Caso Medugno, Alfonso Signorini respinge tutte le accuse
Il ruolo di Signorini nella selezione del cast e le prossime tappe dell’indagine
Alfonso Signorini ha voluto chiarire anche il suo ruolo decisionale nella scelta dei concorrenti del Grande Fratello. “Non avevo potere autonomo nel decidere chi far entrare o chi escludere dal cast”, ha spiegato, sottolineando che le decisioni venivano prese da un team di autori di cui lui faceva parte. Questo punto è cruciale nelle indagini, perché smentisce un potere assoluto che gli permetterebbe di fare favori o discriminare singoli partecipanti.

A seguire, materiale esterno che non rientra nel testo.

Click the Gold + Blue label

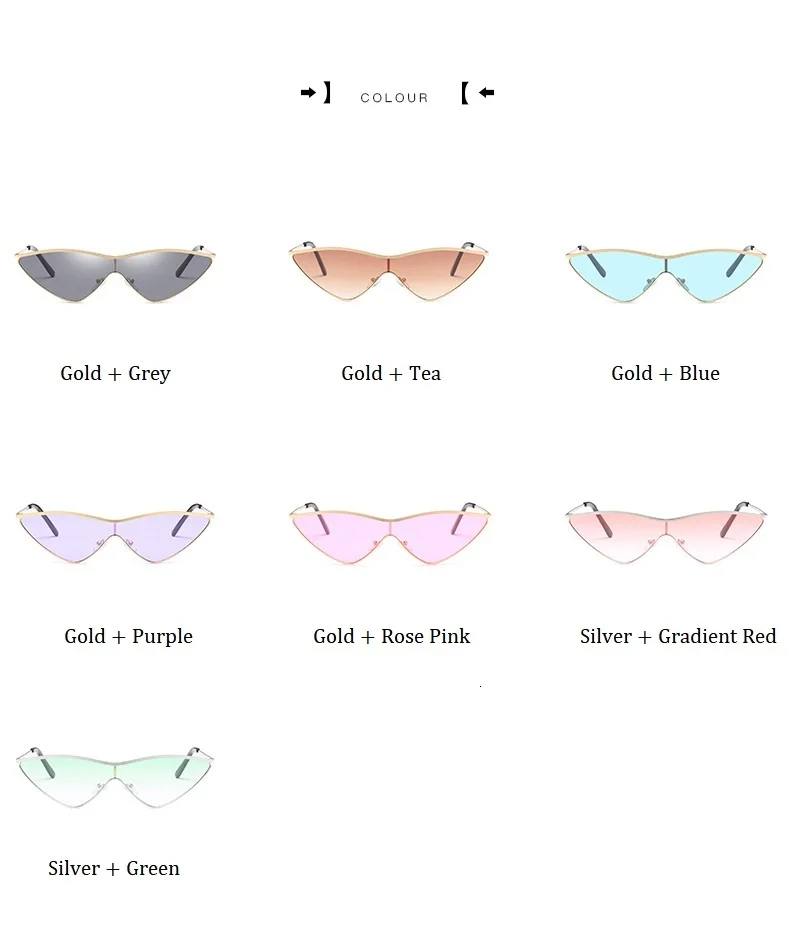point(665,373)
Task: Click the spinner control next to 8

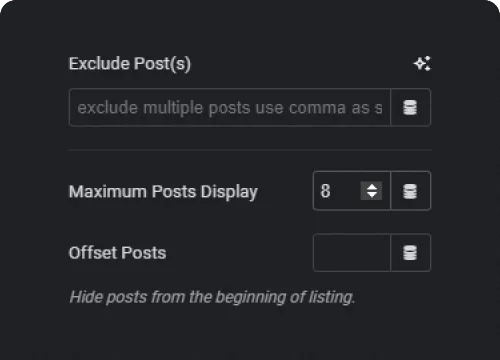Action: 371,191
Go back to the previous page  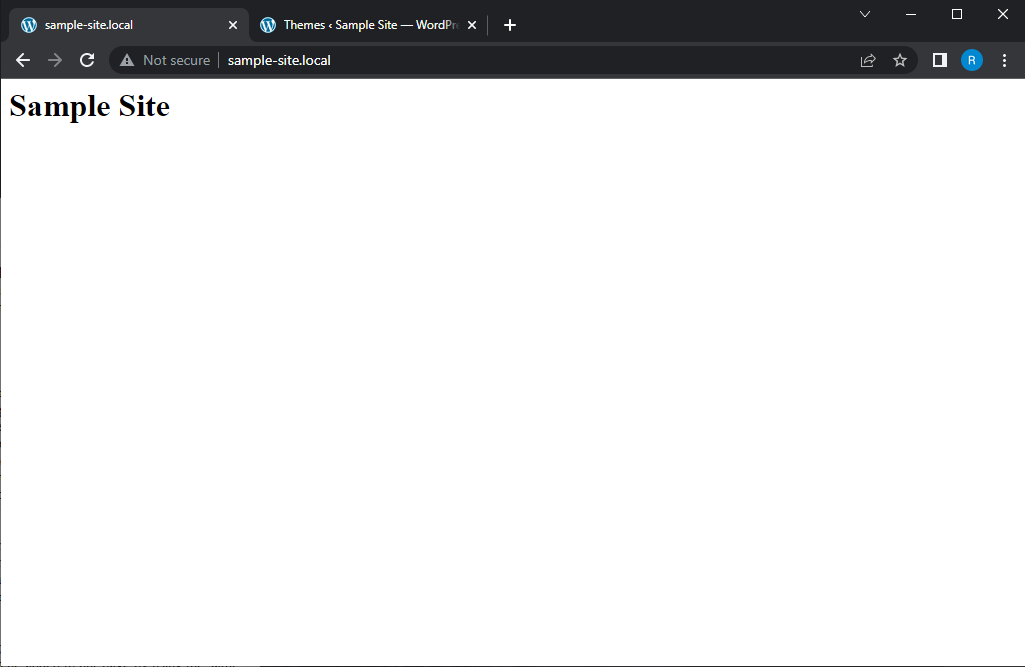(23, 60)
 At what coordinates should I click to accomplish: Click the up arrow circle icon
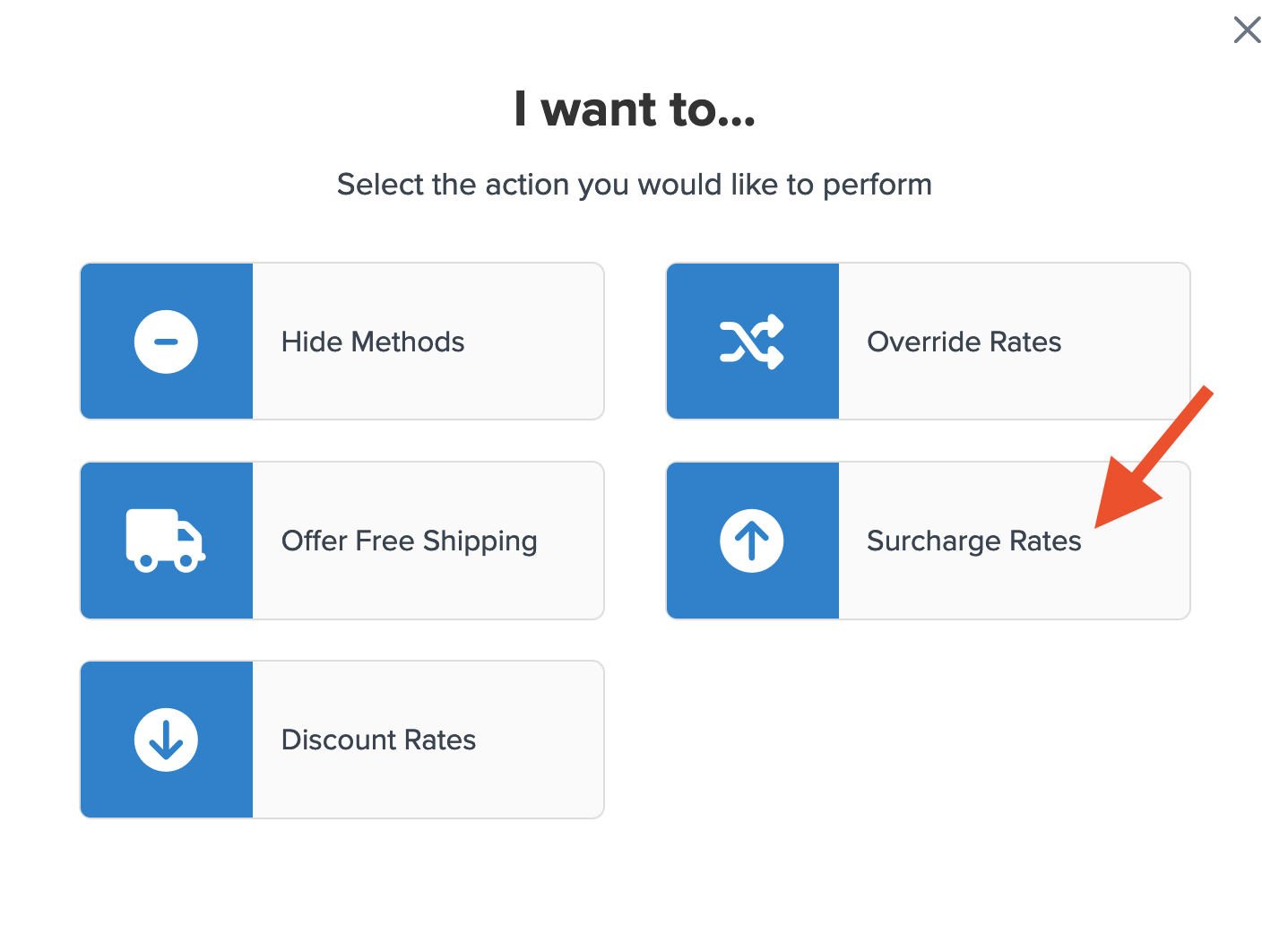[x=752, y=541]
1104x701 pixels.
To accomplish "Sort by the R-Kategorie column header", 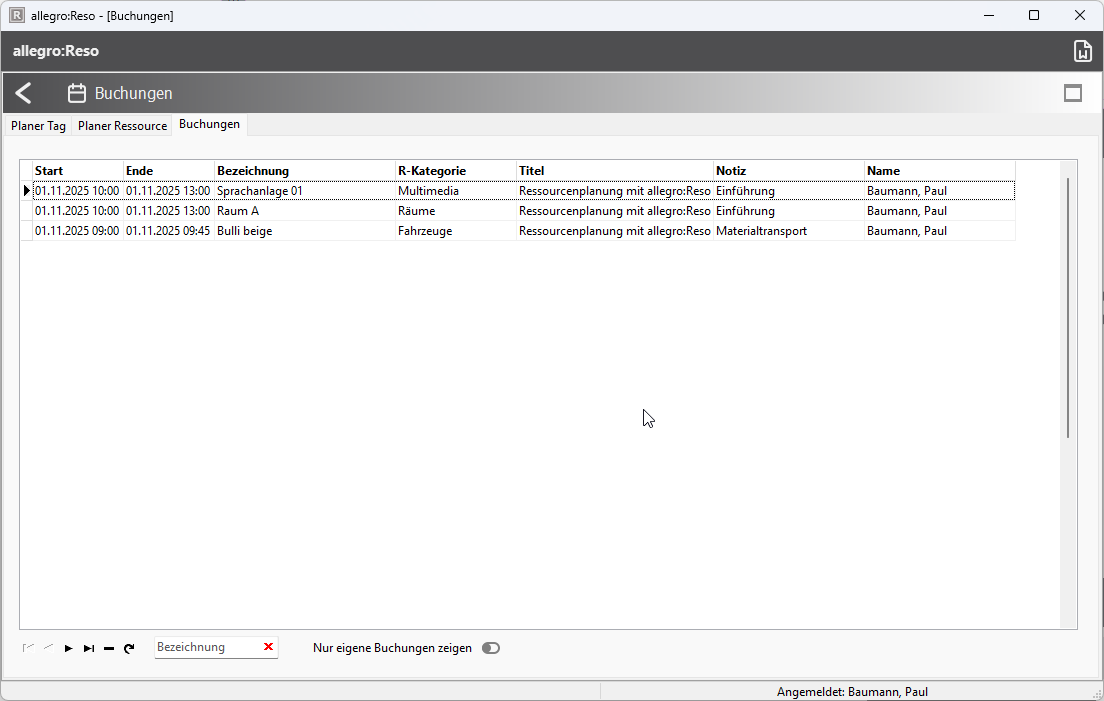I will (455, 171).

Il caso, esploso nelle ultime settimane, si arricchirà a breve dei contributi di Antonio Medugno, che sarà ascoltato dai pm secondo quanto previsto dalla Procedura del Codice Rosso, norma che tutela chi denuncia violenze. Sarà l’ex concorrente a dover fornire la propria versione dei presunti abusi e ricatti che sostiene di aver subito nell’abitazione milanese di Signorini. Solo dopo aver raccolto entrambe le versioni e condotto tutte le verifiche del caso, gli inquirenti formuleranno un quadro definitivo sulla vicenda.